As a core member of the Roche Science Infrastructure (RSI) team, the service reliability engineer will be responsible for developing and maintaining interoperability and scalability of the services in RSI. Working closely with other members of the RSI team, Enterprise Operations and Engineering groups, the successful candidate will rely on their experience, knowledge and expertise to implement end to end continuity, functionality and load testing for global RSI integrated services that should be fault-tolerant and distributed providing a consistent and reliable user experience. In this role the candidate will be responsible for understanding how services interact and depend on one another to engineer and automate away operational effort and complexity, providing proactive identification and mitigation of operational risks. The successful candidate will also be responsible for providing expertise in the enhancement of current and future RSI services, providing guidance on best practices derived from the testing, scaling and monitoring the capabilities they develop. Recognized as an expert in the field, they will provide technical consultancy to other members of Infrastructure Services, with demonstrated complex problem solving abilities.
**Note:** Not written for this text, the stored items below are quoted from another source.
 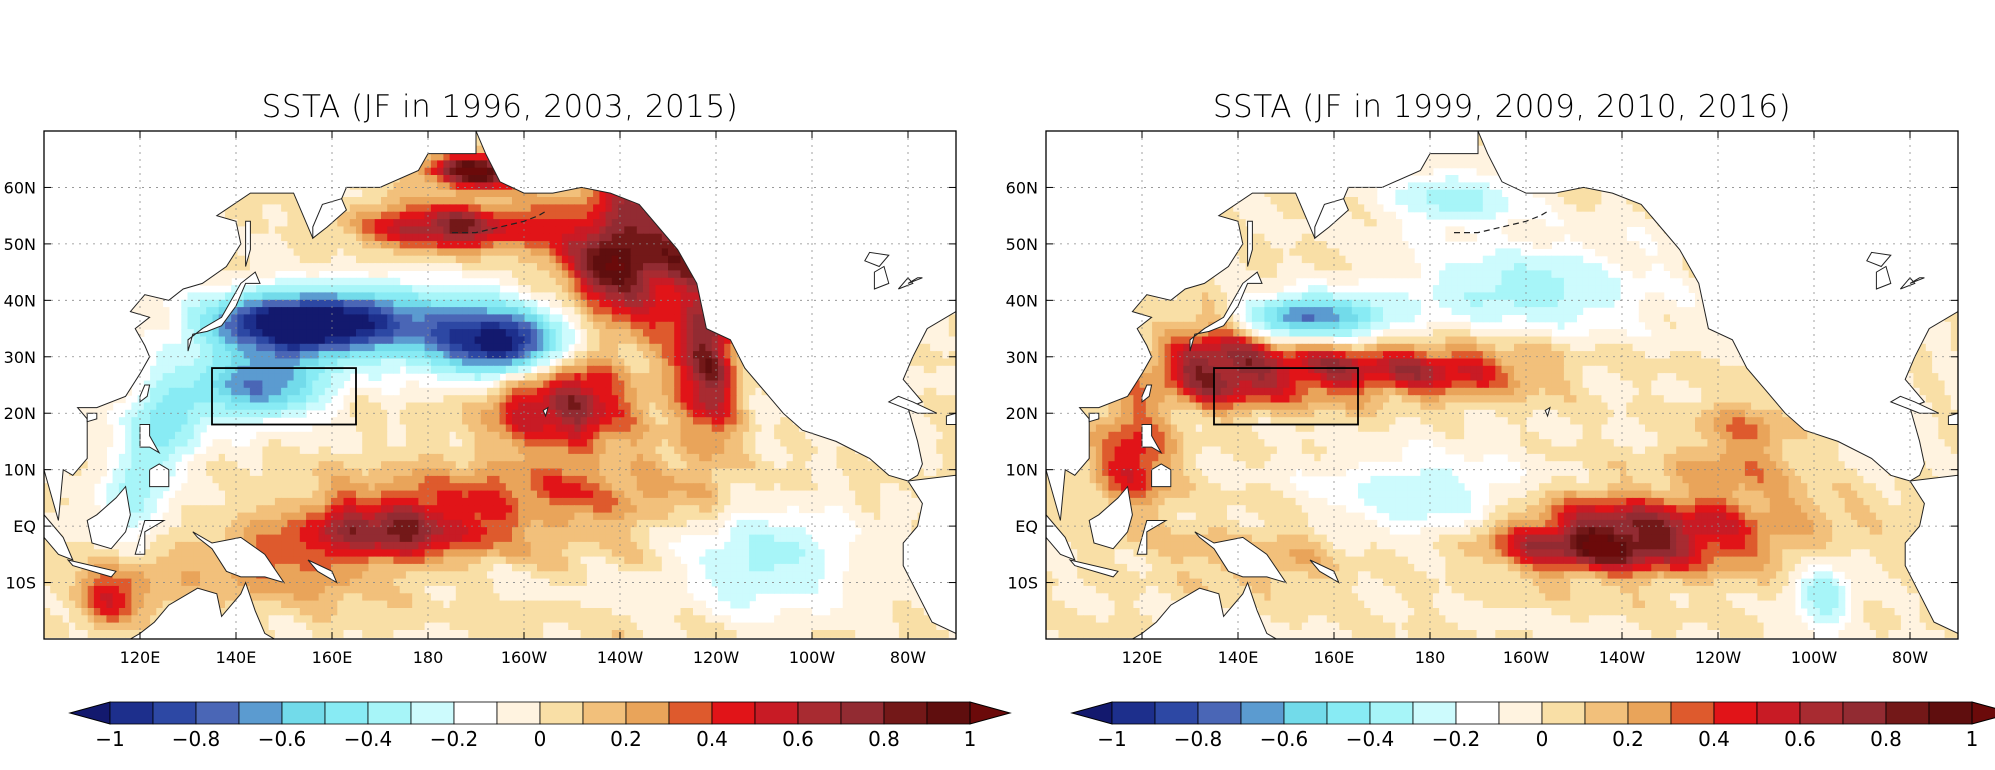 What do you see at coordinates (524, 658) in the screenshot?
I see `lon-tick-label: 160W` at bounding box center [524, 658].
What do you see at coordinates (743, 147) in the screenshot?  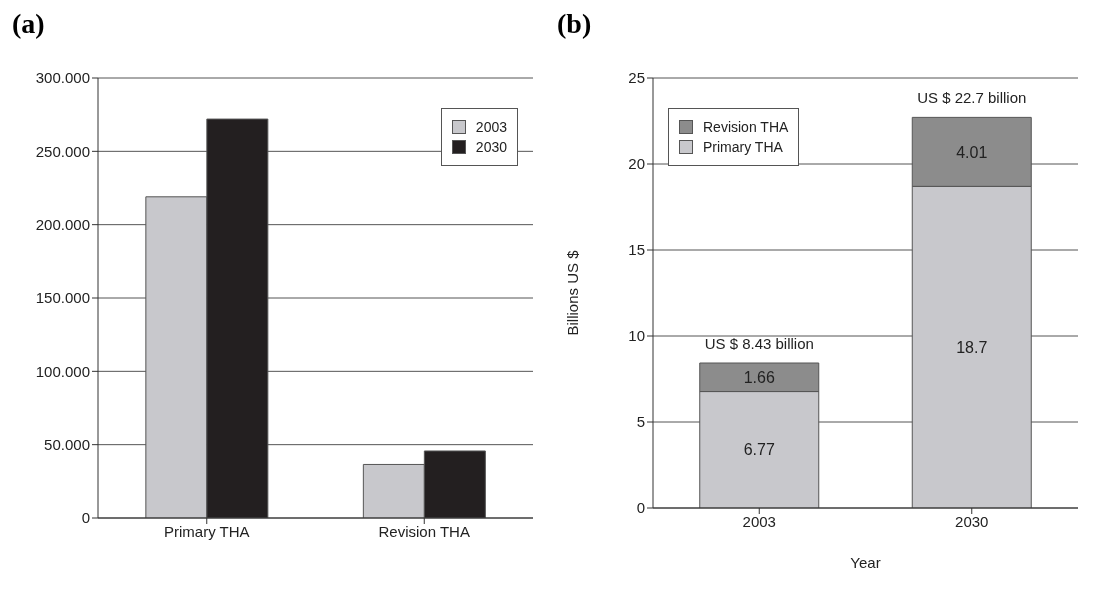 I see `legend-label: Primary THA` at bounding box center [743, 147].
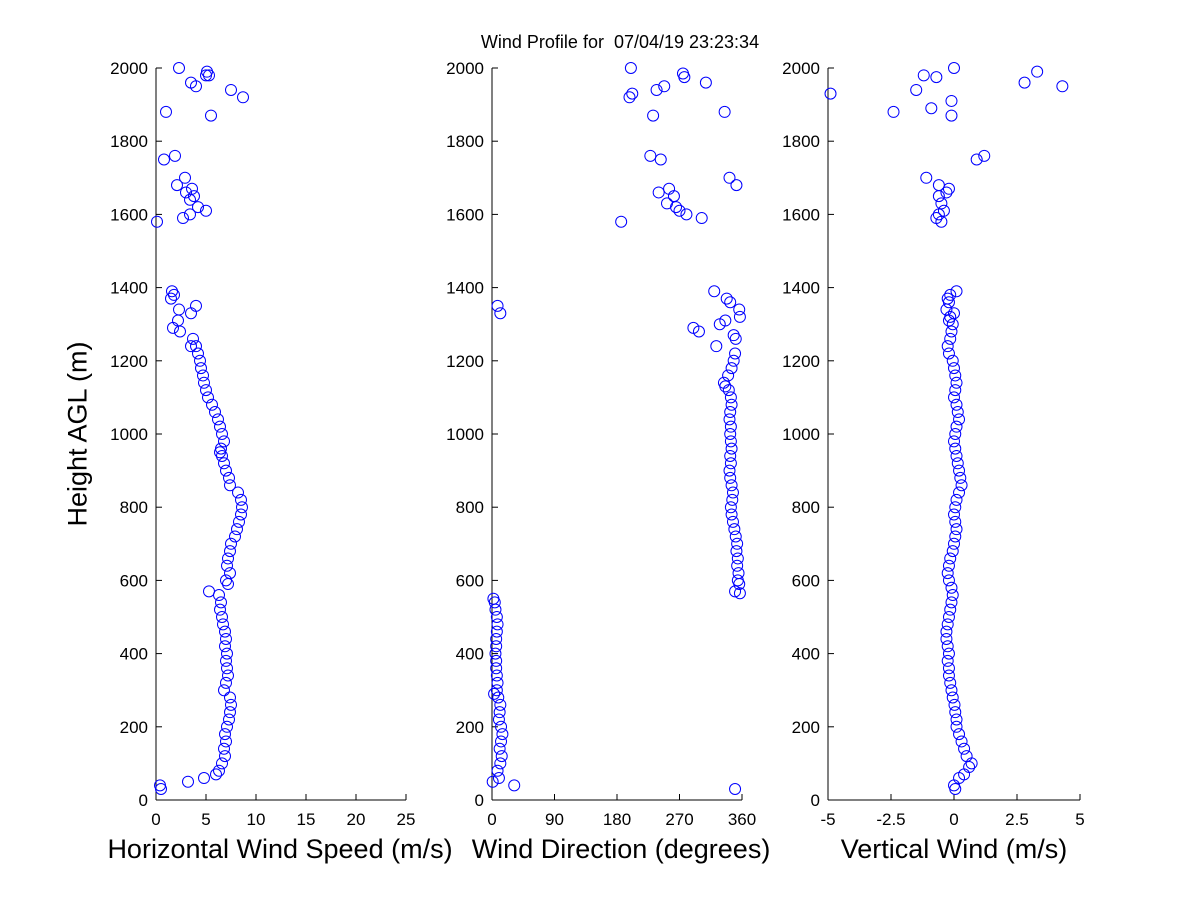 This screenshot has height=900, width=1200. I want to click on y-tick-label-speed: 400, so click(134, 654).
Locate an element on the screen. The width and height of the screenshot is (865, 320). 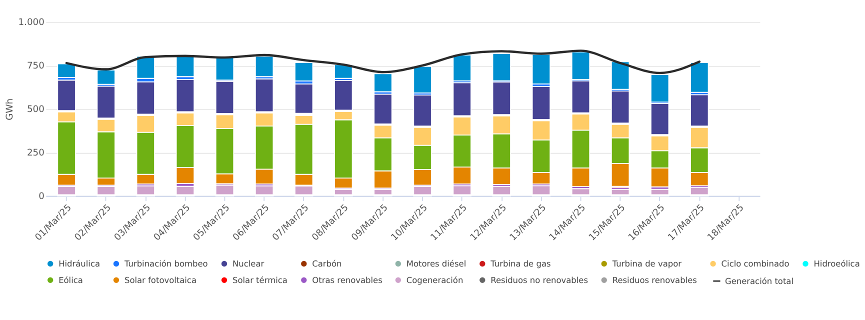
legend-label: Residuos renovables is located at coordinates (654, 280).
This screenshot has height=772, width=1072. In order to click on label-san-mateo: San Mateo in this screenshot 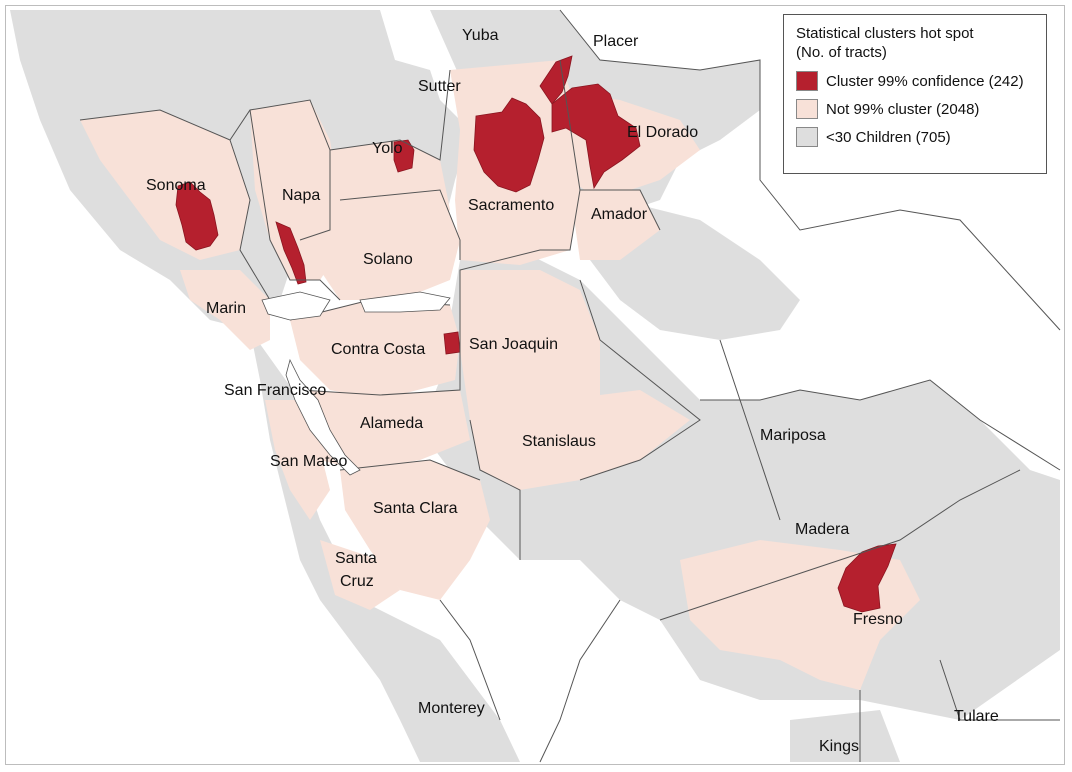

Some experience in mentoring and leading others in small team environments is highly desirable. The position is global and may be placed in one of several geographic locations.
Main responsibilities are:
- Develop meaningful metrics for performance, availability, latency and efficiency to build an overall picture of service health through continuous testing & monitoring.
Support frequent incremental service updates and improvements with meaningful tests of function, load, performance, and consistency of result/outcome.
Contribute and work with other engineers to create and maintain reusable tools that are applicable across services.
Maintain current development/test environment for testing tools and enhancements both on-prem and cloud based.
Work closely with other members of the RSI team ensure that the continuous monitoring and pre-emptive action is optimally used across the services offered by RSI (network, I&AM, tiered storage, containers, public cloud, etc.).
Apply software engineering to remove toil through automation, looking to reduce operational burden, enhance consumer experience and apply continuous improvement.
The principal Services Reliability Engineer will be an experienced IT professional. With a Bachelor’s degree (advanced degree preferred) in a relevant field of technology, science or business and possessing the following qualifications:
- 5-10 years of experience in providing scientific services monitoring & operations. Experience with advanced monitoring tools (e.g. Zabix, XdMod) highly desirable.
In-depth knowledge of tool chains and analytics capabilities for operations.
Experience with developing, deploying and using, non-intrusive monitoring and anomaly detection agents and methods.
Experience in one or more of the following programming languages: Go (golang), Python, C, C++.
Machine learning experience in modeling operational performance highly desirable.
Knowledge of configuration management tools and tool chains (e.g., Ansible, Jenkins).
Expertise in debugging and optimizing systems, and automating routine tasks.
Interest and expertise in designing, analyzing and troubleshooting distributed systems and APIs.
Good organization skills to balance and prioritize work, and ability to multitask.
Good communication skills to communicate with support personnel, customers, and managers.
Experience in applying DevOps principles and culture highly desirable.